▸ Aufgabe 1
Nenne alle Personen, die im Text über die Oper „Infinite now“ mit Namen erwähnt werden.
▸ Aufgabe 2
Führe den Text über die Oper „Infinite now“ im Anschluss an seinen letzten Satz weiter.

Chaya Czernowin

Infinite now

Oper in 6 Akten

Lektor: PD Dr. Andreas Krause
Notengraphik: Wesselin Karaatanassov, Ph. D.

Schott Music
Mainz

Beschreibung

Chaya Czernowins Oper „Infinite now“ wurde 2017 an der Flaamse Opera Gent uraufgeführt und gelangte kurz darauf am Nationaltheater Mannheim zur Deutschen Erstaufführung. Bei der Kritiker-Umfrage der Zeitschrift Opernwelt wurde das Werk der an der Harvard University lehrenden israelischen Komponistin zur Uraufführung des Jahres gewählt. Die Herausforderung bei der Umsetzung des Manuskripts in eine praktisch nutzbare Partitur und in Stimmen bestand in der extremen Durchmischung von grafischer Notation, elektronischen Komponenten und anspruchsvollster zeitgenössischer Komponierweise in klassischer Notation. Zudem erforderten zwei Vokal-Trios und ein Instrumental-Quartett das Erstellen separater Auszüge.

▸ Erfasste Daten
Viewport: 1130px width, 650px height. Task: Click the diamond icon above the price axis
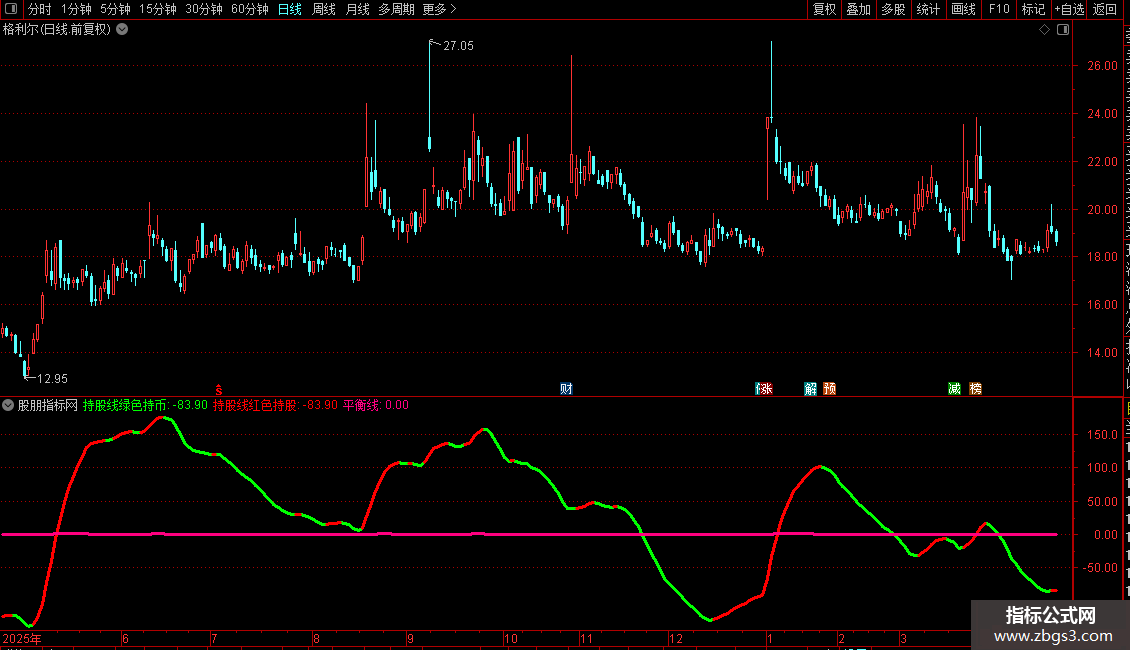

▸ Lösung 1
Chaya Czernowin, PD Dr. Andreas Krause, Wesselin Karaatanassov, Ph. D.

▸ Lösung 2
Das Stück basiert auf zwei Texten: Zum einen auf der Kurzgeschichte „Homecoming“ des chinesischen Schriftstellers Can Xue, zum anderen auf dem Theaterstück „Front“ von Luk Perceval, dem wiederum der Antikriegsroman „Im Westen nichts Neues“ von Erich Maria Remarque zugrunde liegt; hinzu kommen Briefe von Soldaten aus dem I. Weltkrieg. Beide Texte beschreiben einen Zustand des Verharrens. In „Front“ liegen die Soldaten im Graben und sind einem scheinbar nicht endenden Kampf ausgeliefert. Sie rücken einige Kilometer vor, um dann wieder auf ihre ursprüngliche Position zurückzukehren. Ein tödlicher Teufelskreis. In „Homecoming“ glaubt eine Frau, auf ihrer Reise ein Haus zu durchqueren, bis sie merkt, dass es unmöglich ist, das Haus zu verlassen, weil es sich oberhalb eines Abgrunds befindet, wo ein alter Mann als illusionärer Führer dient. Das langsame Verschmelzen zweier scheinbar nicht miteinander verbundener Welten legt nahe, dass man, um zu überleben, den Willen finden muss, weiterzumachen und Hoffnung im einfachsten Element des Lebens zu finden, im Atmen. In diesem Sinne geht es in der Oper nicht nur um die Heimkehr oder um den I. Weltkrieg. Sie handelt von unserer Existenz im Hier und Jetzt. Wie wir überleben, wie wir zum Überleben bestimmt sind und wie selbst der kleinste Funken Lebenskraft unser Überleben und damit vielleicht Hoffnung ermöglicht.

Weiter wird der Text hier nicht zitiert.